Doch reicht das? Fabrice Cumps, Bürgermeister des geplagten Stadtteils Anderlecht, sieht das Problem an der Wurzel: "Der Eintrittspunkt ist der Hafen von Antwerpen. Dort müssen die Massnahmen ansetzen." Er fordert gründlichere Kontrollen aller ankommenden Container. Eine Forderung, die längst über die belgischen Grenzen hinausreicht. Der Kriminologe De Smet stimmt zu: "Was im Hafen von Antwerpen passiert, beeinflusst ganz Europa. Es wäre also nur logisch, wenn Europa in die Sicherheit des Hafens investieren würde, um mehr Container zu scannen."

Während auf den Strassen von Brüssel Betonbarrieren an den Orten jüngster Schiessereien errichtet werden – ein verzweifeltes Symbol der Hilflosigkeit –, wächst das Drogenimperium weiter. "Schlägt man einen Kopf ab, wachsen zwei neue nach", fasst ein Beobachter die Lage zusammen. Solange die Nachfrage besteht und das Angebot durch die grossen Häfen fliesst, wird der tödliche Kreislauf aus Sucht, Gewalt und sozialem Elend weitergehen. Belgien kämpft einen Kampf, den es allein nicht gewinnen kann. Es ist ein europäischer Kampf, der eine europäische Antwort erfordert.

▶ _Aufgabe_
Was fordert Fabrice Cumps laut dem Textauszug über die Drogengewalt in Belgien?

[Einiges Material]

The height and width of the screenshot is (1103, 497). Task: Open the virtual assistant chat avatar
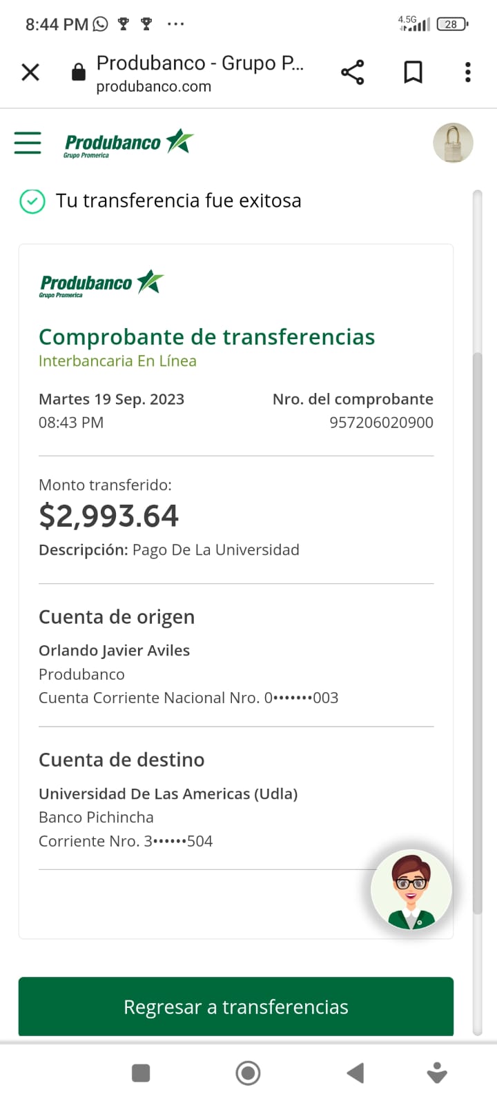(x=411, y=890)
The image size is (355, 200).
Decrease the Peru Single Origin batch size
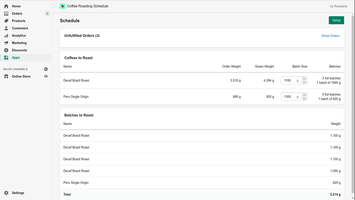(x=304, y=98)
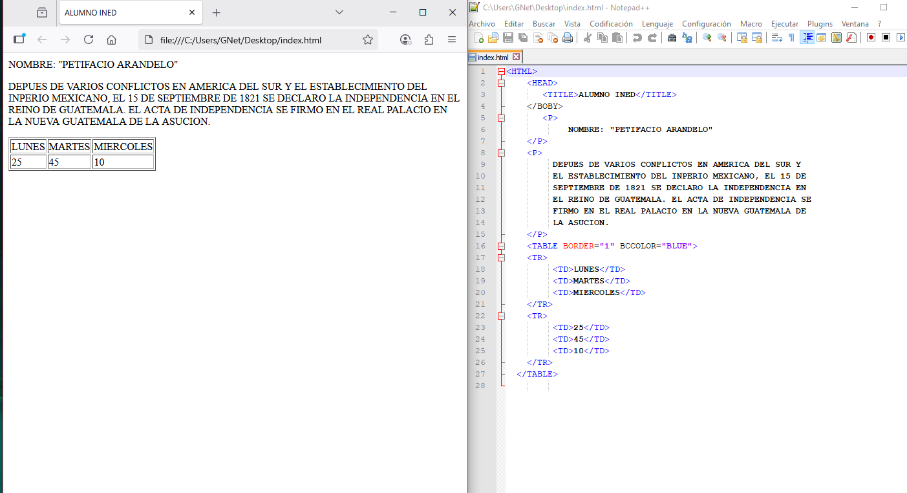Collapse the HTML fold on line 1
907x493 pixels.
point(501,71)
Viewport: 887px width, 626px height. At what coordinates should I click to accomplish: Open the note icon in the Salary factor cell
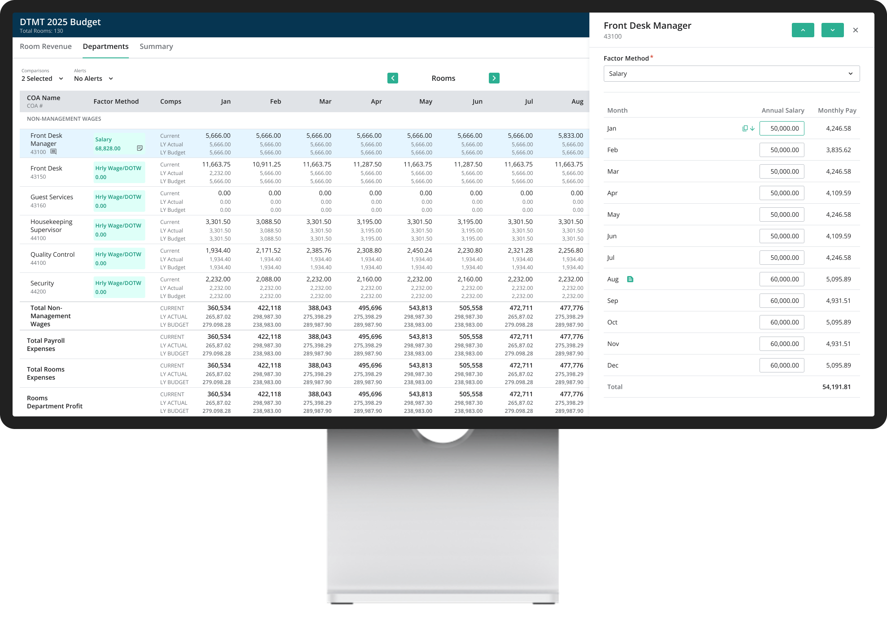[x=140, y=148]
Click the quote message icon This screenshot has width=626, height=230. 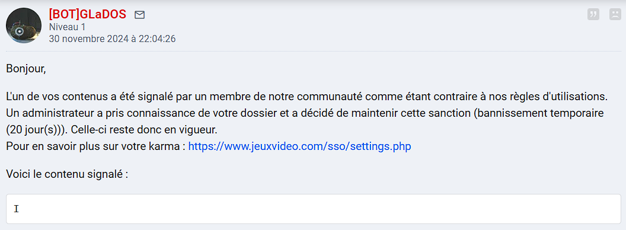[593, 14]
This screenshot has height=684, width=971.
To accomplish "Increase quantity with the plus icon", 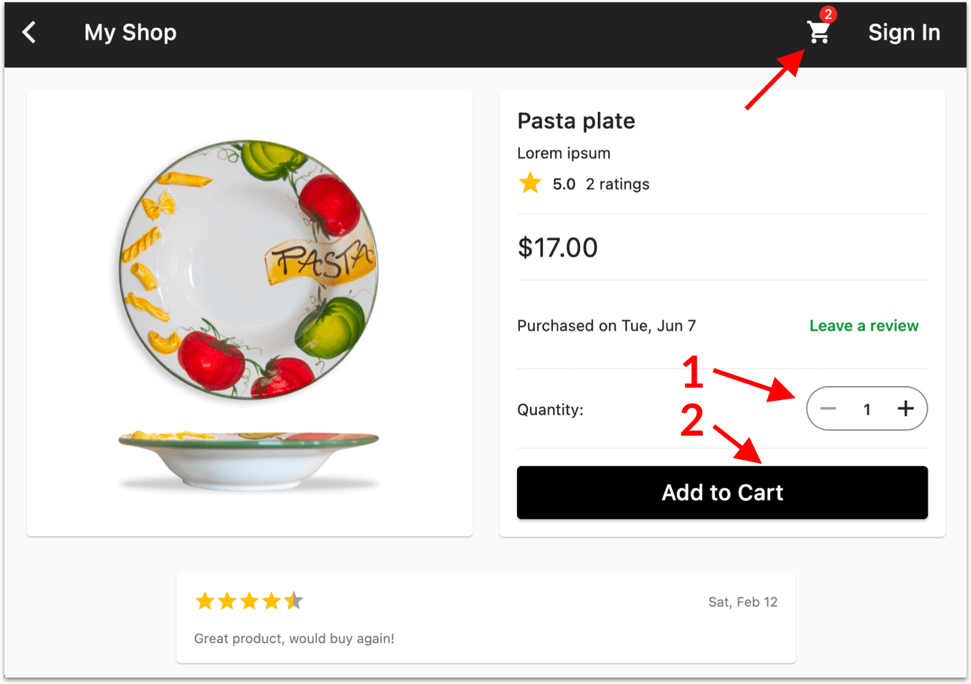I will click(x=905, y=408).
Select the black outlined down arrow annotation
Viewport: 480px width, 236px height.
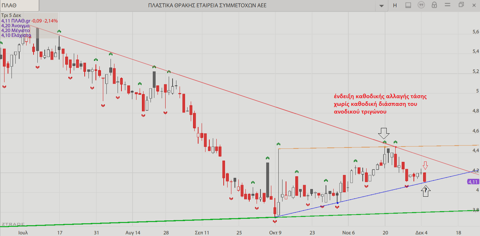[x=384, y=133]
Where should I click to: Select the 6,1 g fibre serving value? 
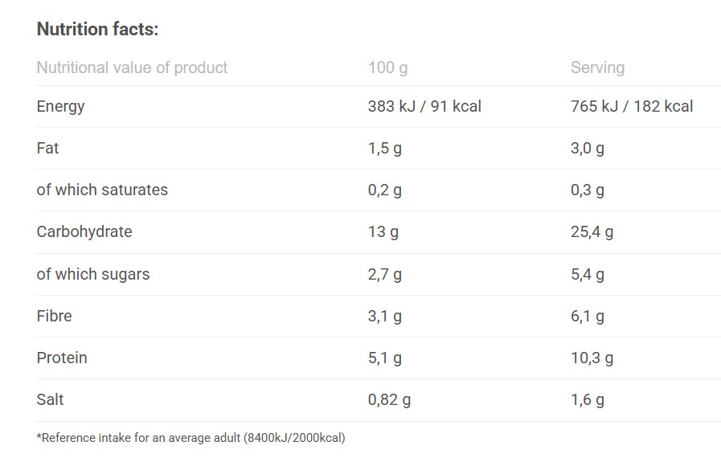pos(588,317)
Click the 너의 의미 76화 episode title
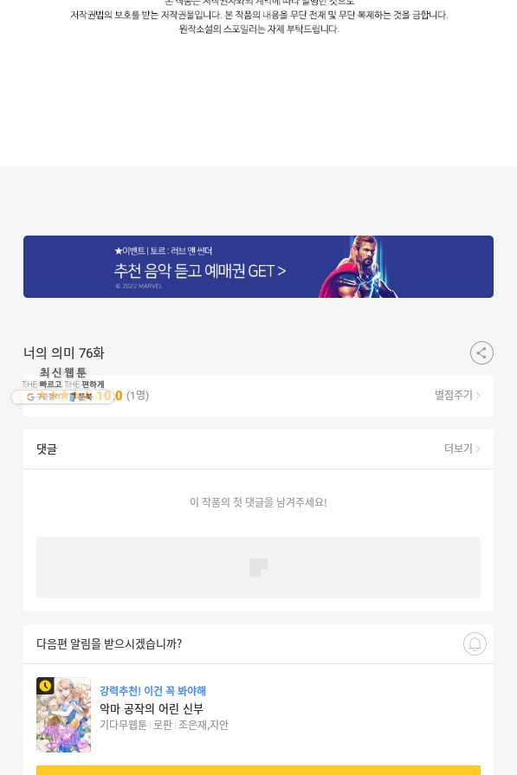Viewport: 517px width, 775px height. [x=64, y=353]
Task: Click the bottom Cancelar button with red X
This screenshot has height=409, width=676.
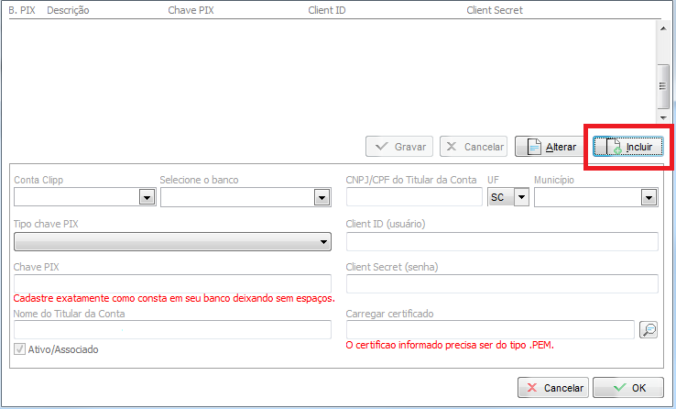Action: tap(552, 388)
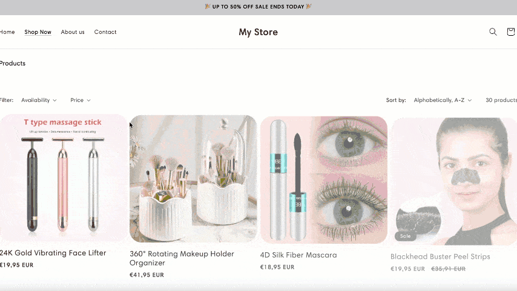
Task: Click the makeup brush holder product image
Action: (193, 179)
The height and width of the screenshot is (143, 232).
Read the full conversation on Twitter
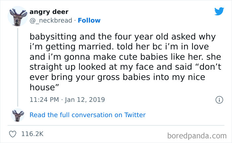coord(87,115)
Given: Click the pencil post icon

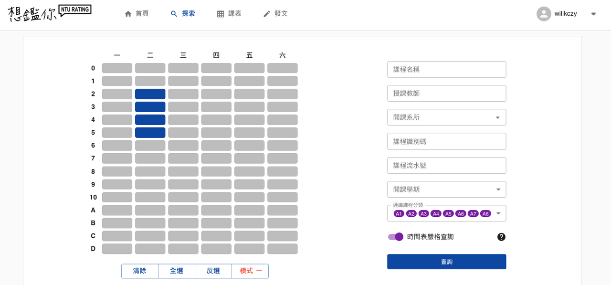Looking at the screenshot, I should click(267, 14).
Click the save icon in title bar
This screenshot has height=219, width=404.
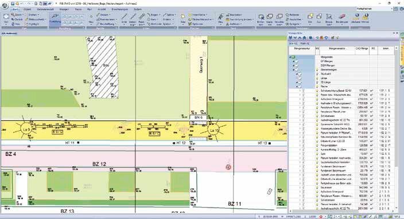pos(13,3)
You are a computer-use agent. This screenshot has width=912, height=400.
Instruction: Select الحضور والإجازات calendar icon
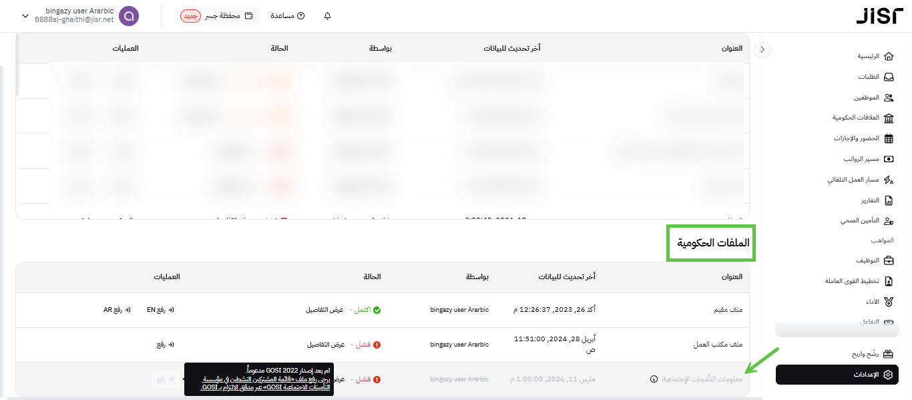tap(889, 139)
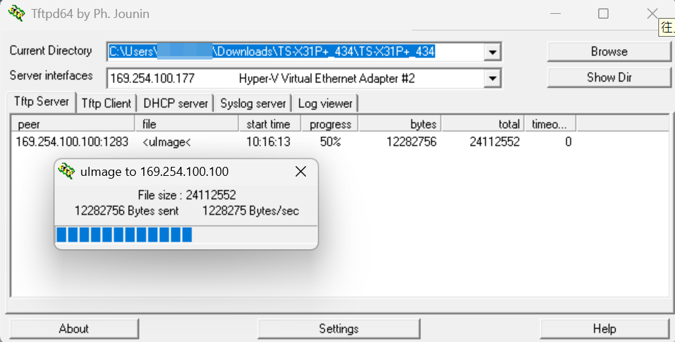675x342 pixels.
Task: Select the Tftp Server tab
Action: coord(42,102)
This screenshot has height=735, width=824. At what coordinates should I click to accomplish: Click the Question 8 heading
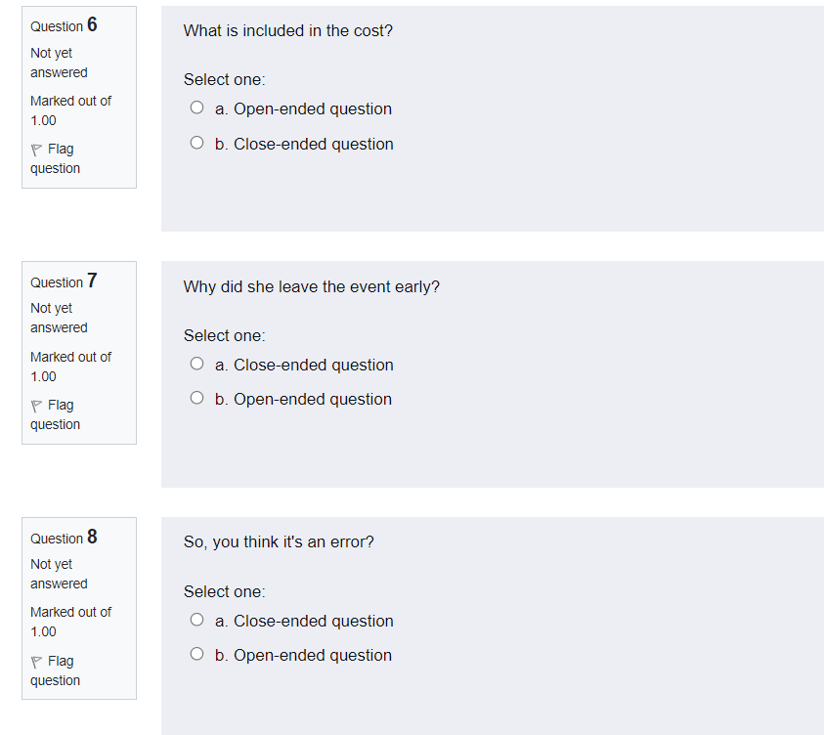pos(62,538)
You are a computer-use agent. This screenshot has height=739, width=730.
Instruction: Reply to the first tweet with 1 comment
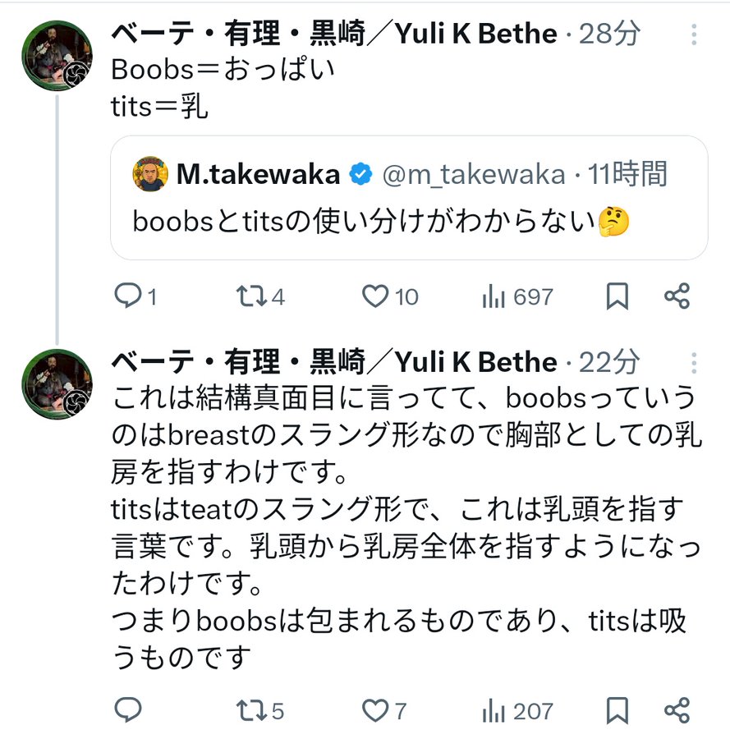(127, 296)
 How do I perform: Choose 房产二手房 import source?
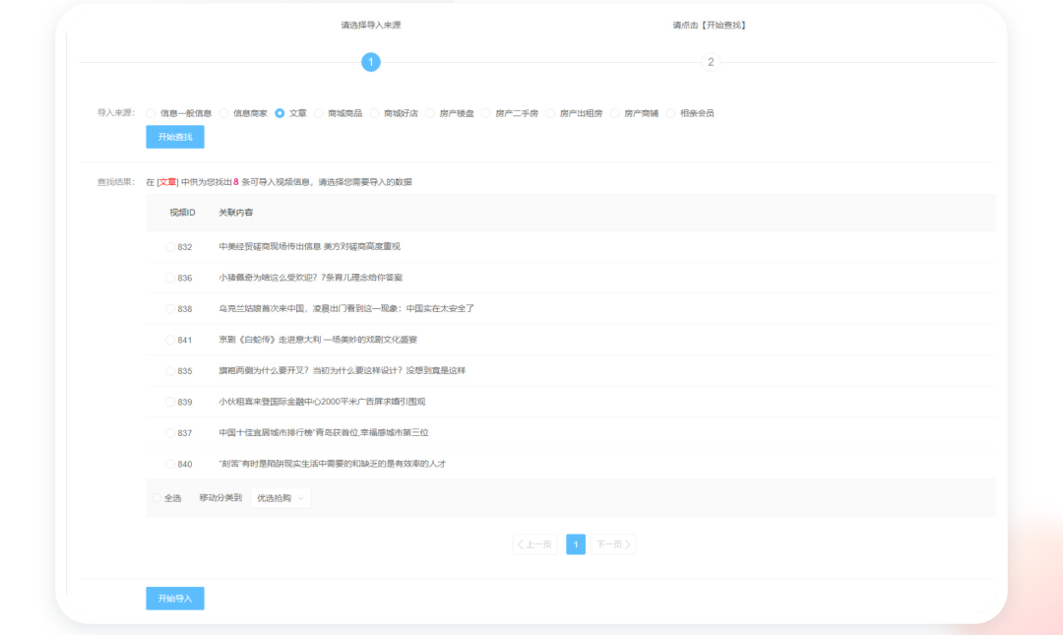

▶ _Antwort_
Gründlichere Kontrollen aller ankommenden Container.